** Gestellte Aufgabe A **
Gib aus dem Text über das Festival alles von „Wer duschen wollte, musste“ bis einschließlich „nicht fehlerfrei funktioniert.“ wortgetreu wieder.

** Vorliegender Text **
══════════

Für die Besucher:innen war das Erlebnis leider durchaus durchwachsen. Werfen wir zunächst einen Blick auf die Camping-Situation: Es war eine Katastrophe! Eigentlich brauchen wir nicht viele Worte verlieren, die Tatsachen sprechen für sich. Aber sortieren wir mal von Anfang an.
Bei der Planung der Campingplätze hat man anscheinend unterschätzt, wie viele Menschen tatsächlich auch campen werden. Die ursprünglich geplanten Campingplätze reichten überhaupt nicht aus, um alle camping-freudigen Festivalbesucher zu beherbergen. Somit mussten kurzfristig neue Bereiche eröffnet und Parkflächen dafür verkleinert werden. Die Anzahl der Sanitäranlagen blieb jedoch gleich, was zu teilweise sehr langen Laufwegen und noch längeren Wartezeiten führte.

Wer duschen wollte, musste das richtige Zeitfenster abpassen, denn die Duschen wurden an allen Tagen jeweils für mehrere Stunden abgeschaltet. Man wollte wohl in diesen Zeitfenstern Wasser sparen, um dem Hauptandrang an Duschwilligen genügend Wasser bieten zu können. Dies wurde leider nicht vorab kommuniziert und führte zu mehr als einem verwunderten Festivalbesucher, denn Duschen ist ja eigentlich ein zentraler Bestandteil beim Festival und sollte in der Planung nicht ganz unberücksichtigt bleiben. Übrigens: Auch wenn die Duschen dann mal angeschaltet waren, haben sie leider nicht fehlerfrei funktioniert.

Um beim Thema Wasser zu bleiben: Ebenso wie die wassergespülten Sanitäranlagen waren auch die Trinkwasser-Tanks sehr schnell leer. Ein absolutes No-Go.

Ein weiterer negativer Aspekt in Bezug auf die Campingsituation war, dass die Ordner an den Campingflächen nicht alle gleichmäßig geschult und eingewiesen waren und man somit teilweise sehr streng und teilweise gar nicht kontrolliert wurde. Das sinnvolle Mittelmaß war leider kaum bis gar nicht vertreten.

Auf geht’s nun zum Festivalgelände – vorausgesetzt natürlich man kam pünktlich an, denn ein weiterer Kritikpunkt waren eindeutig die Shuttles. Auch hier gab es leider zu wenige. Wie viel sind nochmal 90.000 Besucher:innen? Folglich waren die wenigen Shuttles, die gefahren sind, überfüllt (Was war eigentlich dieses Corona?) und außerdem fuhren die Shuttles meistens unpassend zu den eigentlichen Stoßzeiten.

══════════

** Gestellte Aufgabe B **
Schreibe aus den Datensätzen unten alles von der Zeile mit „Task: Open the“ bis einschließlich der Zeile mit „1465x767 pixels.“ wortgetreu ab. Gib nur diese Zeilen aus.

** Vorliegende Datensätze **
══════════

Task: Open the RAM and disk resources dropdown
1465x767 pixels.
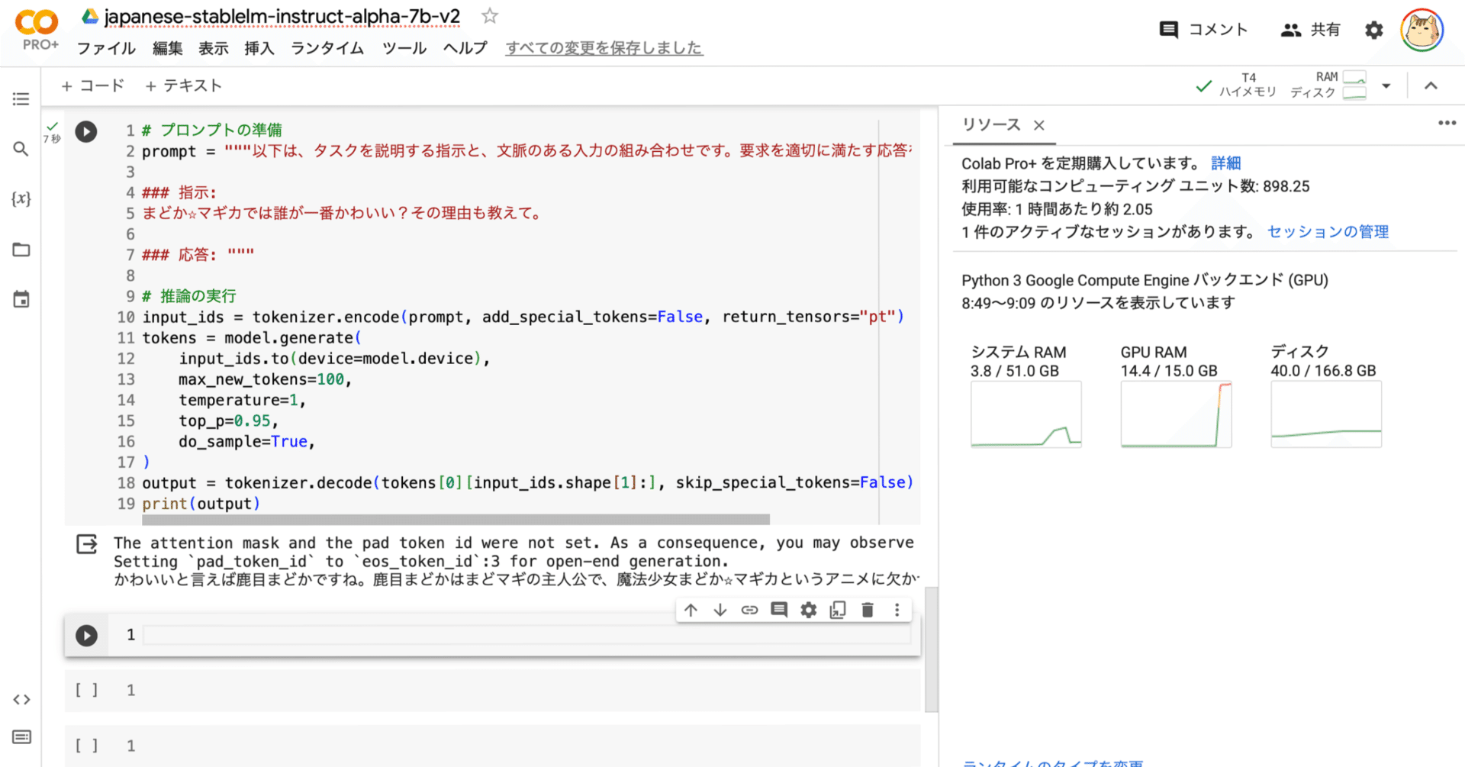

══════════

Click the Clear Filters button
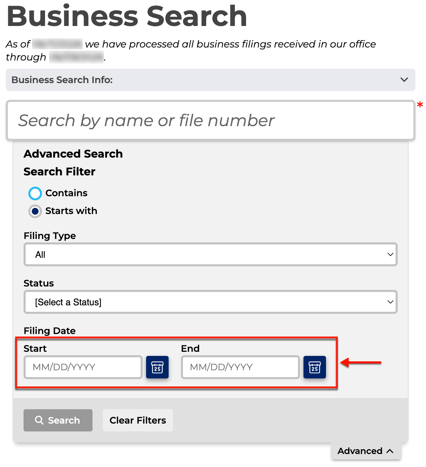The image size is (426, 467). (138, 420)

══════════

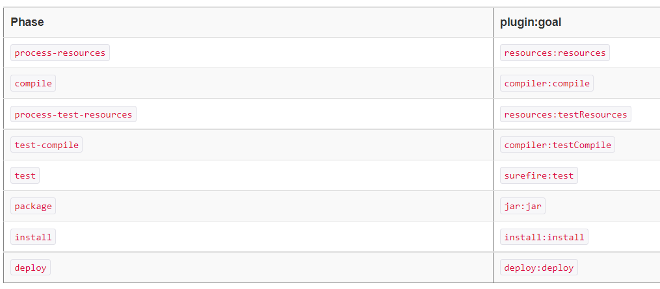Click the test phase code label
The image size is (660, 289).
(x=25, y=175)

══════════

** Vollständige Antwort A **
Wer duschen wollte, musste das richtige Zeitfenster abpassen, denn die Duschen wurden an allen Tagen jeweils für mehrere Stunden abgeschaltet. Man wollte wohl in diesen Zeitfenstern Wasser sparen, um dem Hauptandrang an Duschwilligen genügend Wasser bieten zu können. Dies wurde leider nicht vorab kommuniziert und führte zu mehr als einem verwunderten Festivalbesucher, denn Duschen ist ja eigentlich ein zentraler Bestandteil beim Festival und sollte in der Planung nicht ganz unberücksichtigt bleiben. Übrigens: Auch wenn die Duschen dann mal angeschaltet waren, haben sie leider nicht fehlerfrei funktioniert.

** Vollständige Antwort B **
Task: Open the RAM and disk resources dropdown
1465x767 pixels.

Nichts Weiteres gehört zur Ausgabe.